## MATERIAL FOR THIS EXERCISE
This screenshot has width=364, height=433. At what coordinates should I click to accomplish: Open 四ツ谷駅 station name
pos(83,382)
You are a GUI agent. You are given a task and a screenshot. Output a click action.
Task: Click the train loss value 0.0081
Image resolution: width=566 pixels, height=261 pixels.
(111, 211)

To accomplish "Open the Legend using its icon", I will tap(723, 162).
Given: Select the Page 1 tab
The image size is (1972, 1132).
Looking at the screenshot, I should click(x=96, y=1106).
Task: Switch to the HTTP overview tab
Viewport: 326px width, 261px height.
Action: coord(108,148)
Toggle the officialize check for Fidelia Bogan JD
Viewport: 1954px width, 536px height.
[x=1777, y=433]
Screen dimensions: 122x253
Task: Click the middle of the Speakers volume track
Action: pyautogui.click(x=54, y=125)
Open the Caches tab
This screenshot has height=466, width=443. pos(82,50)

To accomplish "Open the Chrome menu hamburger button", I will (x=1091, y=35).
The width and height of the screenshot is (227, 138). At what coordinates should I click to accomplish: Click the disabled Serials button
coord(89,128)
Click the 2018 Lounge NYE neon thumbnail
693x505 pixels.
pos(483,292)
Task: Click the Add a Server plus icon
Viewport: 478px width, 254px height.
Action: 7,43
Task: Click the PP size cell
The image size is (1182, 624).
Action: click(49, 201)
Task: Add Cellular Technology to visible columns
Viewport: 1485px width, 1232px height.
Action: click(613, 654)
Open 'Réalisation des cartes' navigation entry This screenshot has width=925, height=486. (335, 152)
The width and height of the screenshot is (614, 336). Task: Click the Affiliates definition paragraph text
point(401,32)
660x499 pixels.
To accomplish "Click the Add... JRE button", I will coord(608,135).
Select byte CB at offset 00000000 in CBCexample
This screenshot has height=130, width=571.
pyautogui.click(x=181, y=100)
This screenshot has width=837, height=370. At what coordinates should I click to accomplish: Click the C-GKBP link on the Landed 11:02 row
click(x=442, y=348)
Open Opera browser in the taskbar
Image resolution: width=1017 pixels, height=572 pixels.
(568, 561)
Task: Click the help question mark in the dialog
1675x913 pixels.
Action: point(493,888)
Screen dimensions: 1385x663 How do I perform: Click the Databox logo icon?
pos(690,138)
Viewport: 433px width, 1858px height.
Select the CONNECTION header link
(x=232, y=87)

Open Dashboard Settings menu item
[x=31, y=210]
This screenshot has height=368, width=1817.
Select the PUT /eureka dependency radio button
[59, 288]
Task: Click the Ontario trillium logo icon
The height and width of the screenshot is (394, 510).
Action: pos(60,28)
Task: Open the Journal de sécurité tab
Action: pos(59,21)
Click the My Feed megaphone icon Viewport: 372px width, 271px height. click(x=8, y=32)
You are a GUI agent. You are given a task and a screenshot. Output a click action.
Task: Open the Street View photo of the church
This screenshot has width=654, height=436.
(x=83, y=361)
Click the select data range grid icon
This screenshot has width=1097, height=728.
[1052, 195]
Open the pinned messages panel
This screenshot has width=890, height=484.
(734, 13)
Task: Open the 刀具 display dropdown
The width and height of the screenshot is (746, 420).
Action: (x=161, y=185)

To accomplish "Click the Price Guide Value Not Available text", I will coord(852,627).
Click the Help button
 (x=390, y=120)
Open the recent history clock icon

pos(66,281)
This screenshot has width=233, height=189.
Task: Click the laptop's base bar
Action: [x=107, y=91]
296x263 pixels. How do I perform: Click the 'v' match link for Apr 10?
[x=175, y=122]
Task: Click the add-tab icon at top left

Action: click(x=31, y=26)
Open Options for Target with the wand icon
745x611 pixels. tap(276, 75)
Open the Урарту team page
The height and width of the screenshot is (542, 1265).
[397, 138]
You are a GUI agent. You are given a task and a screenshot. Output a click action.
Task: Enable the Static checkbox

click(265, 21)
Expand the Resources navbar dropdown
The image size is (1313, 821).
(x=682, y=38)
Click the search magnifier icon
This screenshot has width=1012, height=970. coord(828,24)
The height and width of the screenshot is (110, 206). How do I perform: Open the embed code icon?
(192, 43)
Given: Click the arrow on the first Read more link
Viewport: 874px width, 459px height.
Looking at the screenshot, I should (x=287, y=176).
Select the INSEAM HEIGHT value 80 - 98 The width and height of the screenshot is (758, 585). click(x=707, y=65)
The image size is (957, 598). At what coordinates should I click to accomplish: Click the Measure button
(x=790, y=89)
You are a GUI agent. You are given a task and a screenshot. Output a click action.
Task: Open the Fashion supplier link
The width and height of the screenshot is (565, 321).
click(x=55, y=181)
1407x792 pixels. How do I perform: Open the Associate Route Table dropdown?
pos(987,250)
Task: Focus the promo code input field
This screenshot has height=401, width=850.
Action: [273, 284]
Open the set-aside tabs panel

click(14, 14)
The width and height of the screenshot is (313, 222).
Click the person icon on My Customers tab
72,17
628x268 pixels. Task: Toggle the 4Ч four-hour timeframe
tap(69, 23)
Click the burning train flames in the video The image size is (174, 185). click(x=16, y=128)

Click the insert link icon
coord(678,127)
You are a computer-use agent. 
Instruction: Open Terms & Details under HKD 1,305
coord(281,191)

## THE TASK
Could you extract every line of the data above and reproduce it verbatim, from start to finish?

## CORRECT OUTPUT
This screenshot has width=364, height=433. At what coordinates should I click to accomplish: Open 四ツ谷駅 station name
pos(83,382)
You are a GUI agent. You are given a task and a screenshot. Output a click action.
Task: Click the train loss value 0.0081
Image resolution: width=566 pixels, height=261 pixels.
(111, 211)

To accomplish "Open the Legend using its icon", I will tap(723, 162).
Given: Select the Page 1 tab
The image size is (1972, 1132).
Looking at the screenshot, I should click(x=96, y=1106).
Task: Switch to the HTTP overview tab
Viewport: 326px width, 261px height.
Action: coord(108,148)
Toggle the officialize check for Fidelia Bogan JD
Viewport: 1954px width, 536px height.
[x=1777, y=433]
Screen dimensions: 122x253
Task: Click the middle of the Speakers volume track
Action: pyautogui.click(x=54, y=125)
Open the Caches tab
This screenshot has height=466, width=443. pos(82,50)

To accomplish "Open the Chrome menu hamburger button", I will (x=1091, y=35).
The width and height of the screenshot is (227, 138). At what coordinates should I click to accomplish: Click the disabled Serials button
coord(89,128)
Click the 2018 Lounge NYE neon thumbnail
693x505 pixels.
pos(483,292)
Task: Click the Add a Server plus icon
Viewport: 478px width, 254px height.
Action: 7,43
Task: Click the PP size cell
The image size is (1182, 624).
Action: click(49, 201)
Task: Add Cellular Technology to visible columns
Viewport: 1485px width, 1232px height.
Action: click(613, 654)
Open 'Réalisation des cartes' navigation entry This screenshot has width=925, height=486. (335, 152)
The width and height of the screenshot is (614, 336). Task: Click the Affiliates definition paragraph text
point(401,32)
660x499 pixels.
To accomplish "Click the Add... JRE button", I will coord(608,135).
Select byte CB at offset 00000000 in CBCexample
This screenshot has height=130, width=571.
pyautogui.click(x=181, y=100)
This screenshot has width=837, height=370. At what coordinates should I click to accomplish: Click the C-GKBP link on the Landed 11:02 row
click(x=442, y=348)
Open Opera browser in the taskbar
Image resolution: width=1017 pixels, height=572 pixels.
(568, 561)
Task: Click the help question mark in the dialog
1675x913 pixels.
Action: point(493,888)
Screen dimensions: 1385x663 How do I perform: Click the Databox logo icon?
pos(690,138)
Viewport: 433px width, 1858px height.
Select the CONNECTION header link
(x=232, y=87)

Open Dashboard Settings menu item
[x=31, y=210]
This screenshot has height=368, width=1817.
Select the PUT /eureka dependency radio button
[59, 288]
Task: Click the Ontario trillium logo icon
The height and width of the screenshot is (394, 510).
Action: pos(60,28)
Task: Open the Journal de sécurité tab
Action: pos(59,21)
Click the My Feed megaphone icon Viewport: 372px width, 271px height. click(x=8, y=32)
You are a GUI agent. You are given a task and a screenshot. Output a click action.
Task: Open the Street View photo of the church
This screenshot has width=654, height=436.
(x=83, y=361)
Click the select data range grid icon
This screenshot has width=1097, height=728.
[1052, 195]
Open the pinned messages panel
This screenshot has width=890, height=484.
(734, 13)
Task: Open the 刀具 display dropdown
The width and height of the screenshot is (746, 420).
Action: (x=161, y=185)

To accomplish "Click the Price Guide Value Not Available text", I will coord(852,627).
Click the Help button
 (x=390, y=120)
Open the recent history clock icon

pos(66,281)
This screenshot has width=233, height=189.
Task: Click the laptop's base bar
Action: [x=107, y=91]
296x263 pixels. How do I perform: Click the 'v' match link for Apr 10?
[x=175, y=122]
Task: Click the add-tab icon at top left

Action: click(x=31, y=26)
Open Options for Target with the wand icon
745x611 pixels. tap(276, 75)
Open the Урарту team page
The height and width of the screenshot is (542, 1265).
[397, 138]
You are a GUI agent. You are given a task and a screenshot. Output a click action.
Task: Enable the Static checkbox

click(265, 21)
Expand the Resources navbar dropdown
The image size is (1313, 821).
(x=682, y=38)
Click the search magnifier icon
This screenshot has width=1012, height=970. coord(828,24)
The height and width of the screenshot is (110, 206). How do I perform: Open the embed code icon?
(192, 43)
Given: Click the arrow on the first Read more link
Viewport: 874px width, 459px height.
Looking at the screenshot, I should (x=287, y=176).
Select the INSEAM HEIGHT value 80 - 98 The width and height of the screenshot is (758, 585). click(x=707, y=65)
The image size is (957, 598). At what coordinates should I click to accomplish: Click the Measure button
(x=790, y=89)
You are a GUI agent. You are given a task and a screenshot. Output a click action.
Task: Open the Fashion supplier link
The width and height of the screenshot is (565, 321).
click(x=55, y=181)
1407x792 pixels. How do I perform: Open the Associate Route Table dropdown?
pos(987,250)
Task: Focus the promo code input field
This screenshot has height=401, width=850.
Action: [273, 284]
Open the set-aside tabs panel

click(14, 14)
The width and height of the screenshot is (313, 222).
Click the person icon on My Customers tab
72,17
628x268 pixels. Task: Toggle the 4Ч four-hour timeframe
tap(69, 23)
Click the burning train flames in the video The image size is (174, 185). click(x=16, y=128)

Click the insert link icon
coord(678,127)
You are a computer-use agent. 
Instruction: Open Terms & Details under HKD 1,305
coord(281,191)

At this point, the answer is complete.